There were only a few people who could make a living from YouTube back then so I really just started because I loved it. I wanted to have somewhere I could upload things I had to say and I was a big fan of vloggers and online personalities. I had no idea it could be a career. Couldn't have dreamed it.

2. You and Joe Sugg (a fellow YouTube star) in particular seem to have forged an epic bromance over the years (on and offline, to be sure?). You recently said he would always be your "little honey badger", so we assume you're in it for the long haul. How far back do you guys go and how do you keep the flame alive?

We started hanging out when I lived with my friend Alfie, whois Joe's sister's boyfriend. We met, played some FIFA and eventually moved in together. We keep the flame alive in a number of ways: traveling together, working together, we have a production company together, we always hang out and have a great group of friends. It's awesome.

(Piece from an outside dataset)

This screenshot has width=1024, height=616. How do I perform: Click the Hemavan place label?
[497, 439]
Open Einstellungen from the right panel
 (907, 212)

3. One up-and-coming South African vlogger that you think we should all know about?

Joshua Peters, who is also from Knysna. He's one of my best friends in the world and is doing really well. Check him out.

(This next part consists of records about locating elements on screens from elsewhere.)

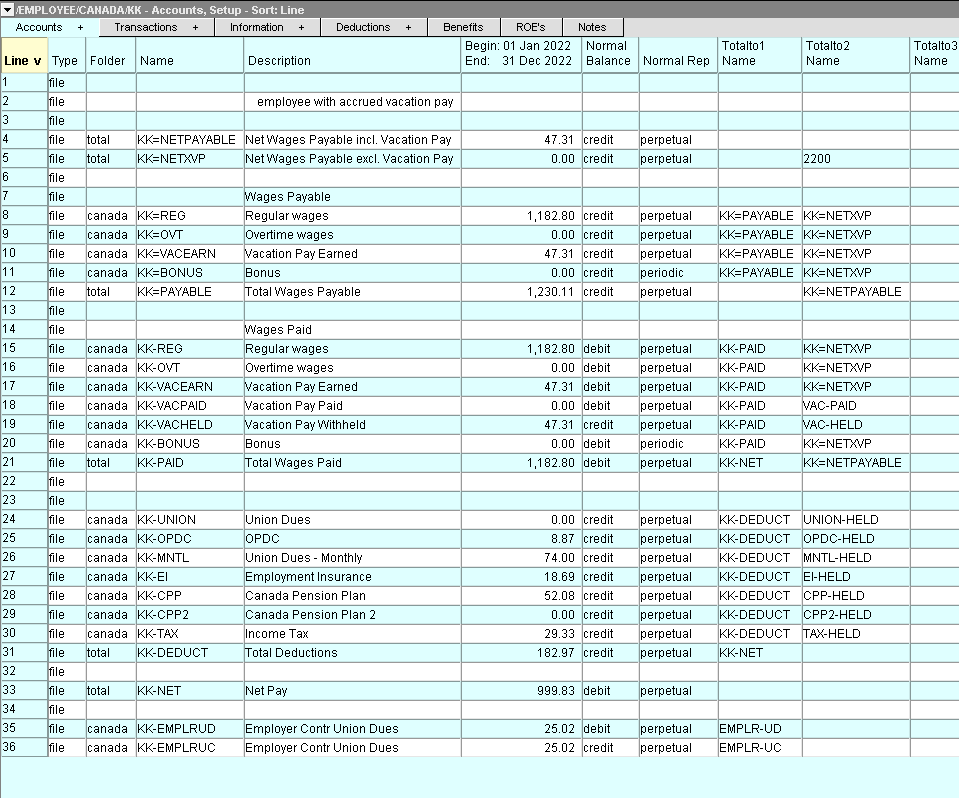Expand the plus sign on Accounts tab
The width and height of the screenshot is (959, 798).
pos(81,27)
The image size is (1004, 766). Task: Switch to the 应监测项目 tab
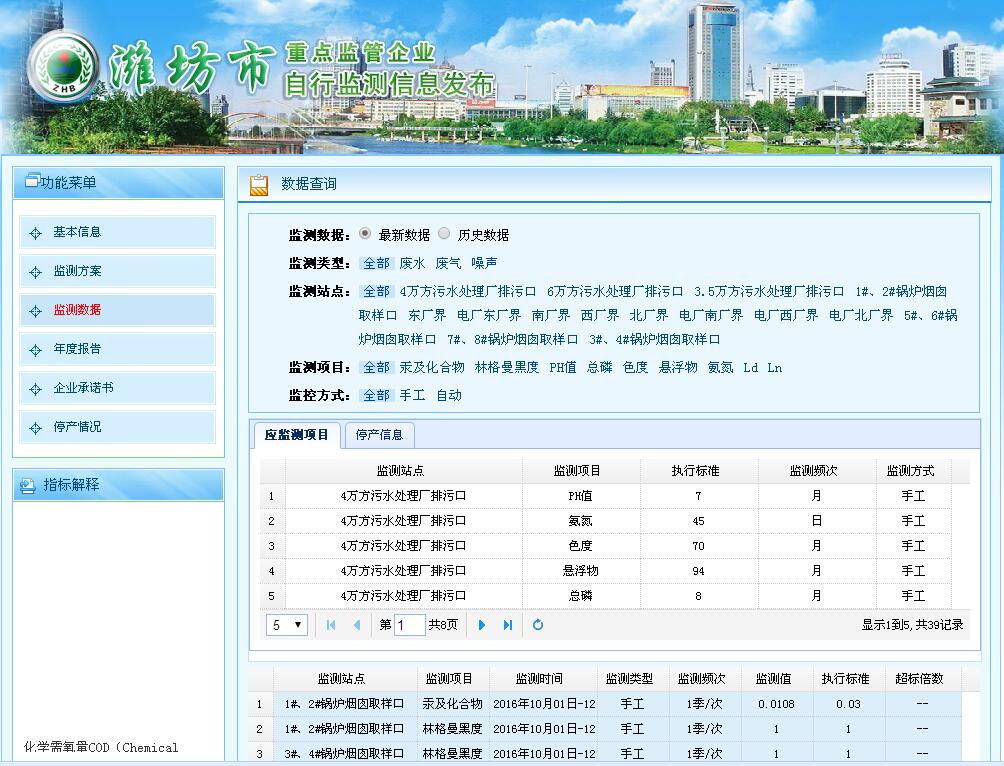tap(296, 435)
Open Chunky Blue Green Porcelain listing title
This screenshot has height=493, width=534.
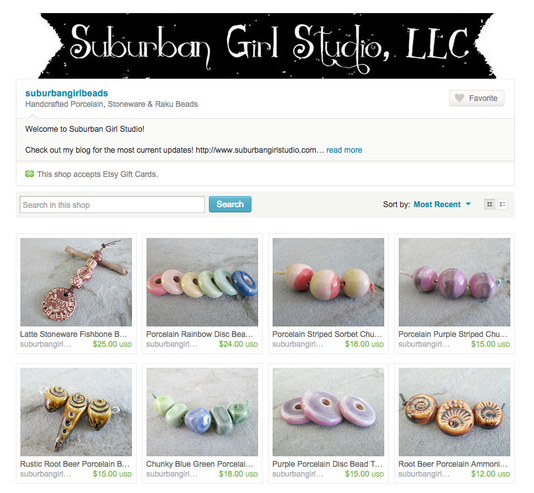[x=200, y=464]
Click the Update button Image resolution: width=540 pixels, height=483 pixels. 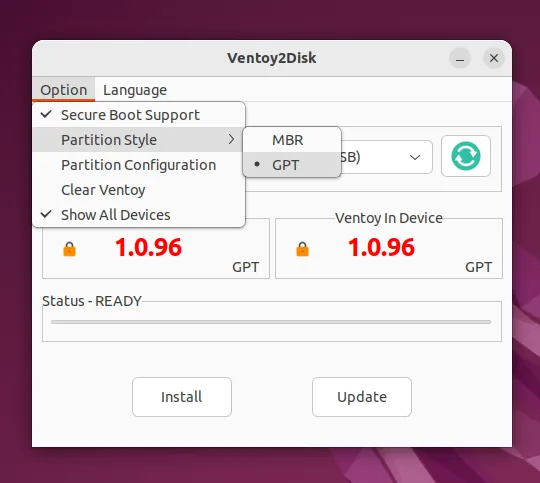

4. Who are your top three artists on your playlist right now?

Justin Bieber, of course. He has some big tracks right now. I also really love Kendrick Lamar, especially his track 'Humble'. Obviously the Chainsmokers too. I know these are all very mainstream, but I love the mainstream stuff.

5. Cheeky Nandos or Steers Wacky Wednesday (they're both South African brands operating in the UK so there's no right answer here)?

Oh, dude, definitely Steers. I really miss Steers. Nandos is great but you always wan't what you can't have. I think there is a Steers nearby but it's quite far... maybe there are more?

[It appears the Steers in Clapham, London, closed, so Caspar will have to head to Wembley for some flame-grilled goodness.]

6. Should we expect you in SA anytime soon or are you waiting for Zuma to fall first?

I really want to come as soon as possible. It's summer here now so I intend to spend it in London because it's beautiful at this time of year and I've been waiting all year for this. I always come home for Christmas so I'll be back soon.

[He didn't mention anything about Zuma, but we can reliably guess his answer.]

7. On a more serious note, you recently released a video on your personal experience with Tourette's syndrome. Do you think awareness around syndrome's such as Tourette's or mental health more broadly is improving?

I think awareness about mental health is definitely improving. In the UK, for example, the Royal Family have done a lot of campaigning around this and have opened up about their own experiences. People are beginning to understand its not abnormal to have a mental health problem.

There are also lots of YouTubers who speak about their personal lives and things they've gone through. People who watch them can find comfort in the fact they might be going through the same thing as the people they see online and perhaps see as a success in life.

I also think it's gotten easier as I've gotten a bit older because people my age usually won't make fun of someone struggling with mental health, unlike at school where it is common.

8. Lastly, are you working on any special projects right now that you'd like us to know about?

There's loads of exciting stuff on the go. We're always working as a production company on a number of shows, and not just things I'm in but also things I'm creating. We have loads of interviews with cool people coming up, so look out for this.